First, let’s define what we mean by non-correlated investments.
Essentially, these are investments that do not necessarily move in the same direction as the stock market. This means that if the stock market is performing poorly, the value of your non-correlated investments may still be increasing. Conversely, if the stock market is doing well, good non-correlated investments still may be doing well.
Here are a few reasons why physicians should consider this type of investing:
- Diversification: One of the main benefits of non-correlated investments is diversification. As a physician, you may have a significant portion of your net worth tied up in your practice, 401k, or other stock market-based “investments.” Investing in assets that do not move in the same direction as the stock market can help to diversify your portfolio and reduce overall risk. This is because if one asset class is performing poorly, the other asset class may be performing well, which can help to offset the losses. This diversification allows you to mitigate the risk of having all your eggs in one basket and can help you to achieve your financial goals in a more stable way.
- Stability: Another benefit of non-correlated investments is that they can provide a source of stable returns. For example, investments in real estate or a debt instrument tend to be less volatile than investments in stocks and can provide a steady stream of income. This can be especially beneficial for physicians who are nearing retirement and need to preserve their capital.
- Protection against inflation: Additionally, non-correlated investments can act as a hedge against inflation as their value may increase along with the cost of living. For example, investments in commodities like oil or mineral rights tend to perform well during periods of inflation as their prices tend to rise along with the cost of living. This can be beneficial for physicians as it helps to protect their purchasing power.
- Potential for higher returns: Alternative investments such as debt funds, private equity, and commodities can offer higher returns than traditional investments, which can be beneficial for physicians looking to grow their wealth.
- Tax benefits: Certain types of non-correlated investments, especially real estate and working interests in oil, can offer significant tax benefits, such as large deductions for depreciation and other expenses that can be used as tax deductions.

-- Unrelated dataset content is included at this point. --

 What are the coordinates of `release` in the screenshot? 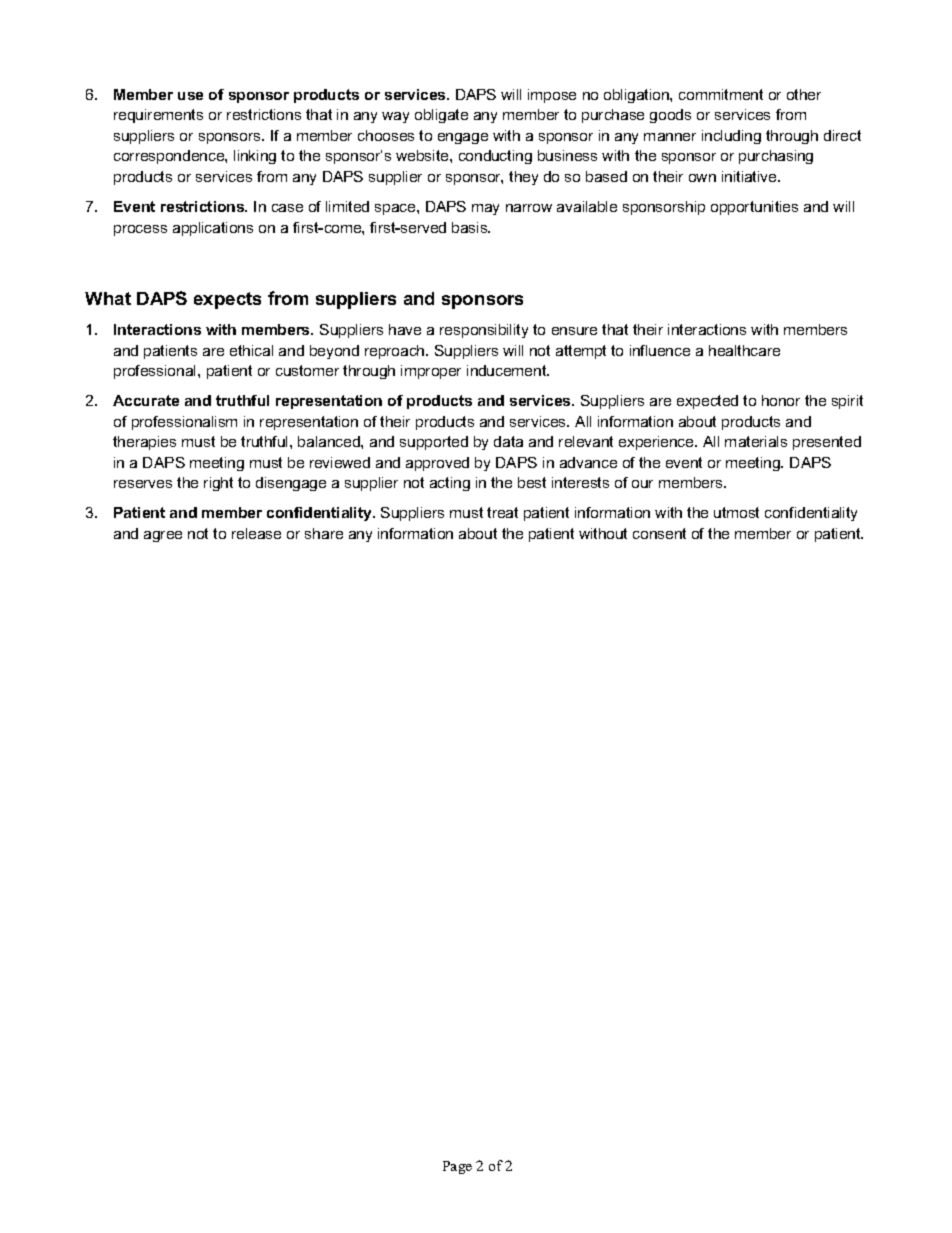 It's located at (256, 533).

Some examples of non-correlated investments include:
- Real estate: Investing in real estate can provide a steady stream of rental income and the potential for driving appreciation in the value of the property. Additionally, there are tax benefits such as deductions for depreciation, mortgage interest, and other expenses associated with operating the property.
- Debt: Investing in a debt fund that lends to non-correlated markets is an excellent strategy for diversification. This is a type of investment in which the fund will loan money to an entity that borrows the funds for a defined period of time. They tend to be less volatile than stocks and can provide a steady stream of income.
- Commodities: Commodities such as oil, mineral rights, or Timber can act as a hedge against inflation and can provide a potential for accelerated income as inflation rises as well.
- Alternative investments: Alternative investments such as private equity can offer higher returns than traditional investments, which can be beneficial for physicians looking to grow their wealth.
Wrapping It All Up
It’s worth noting that no investment is completely uncorrelated with the stock market or other assets, and non-correlated investments also come with their own set of risks. For example, real estate investments can be affected by changes in the economy and interest rates. Alternative investments such as hedge funds and private equity are often less transparent and may involve higher fees. Additionally, commodities prices can be affected by natural disasters, changes in demand, and regulations. It’s important to do your due diligence with any investment you are considering. However, by diversifying your portfolio with non-correlated assets, you can help to mitigate overall risk and increase the potential for stable returns.
I strongly believe the pathway to financial freedom must involve incorporating as many passive income streams as possible. The more income streams you have from non-correlated investments, the more likely your portfolio will stay on a growth trajectory and have fewer down years, if any.
If you are seeking increased stability and returns, protection against inflation, and the ability to take advantage of tax benefits, I suggest giving strong consideration to investing in non-correlated markets as a way to diversify your portfolio.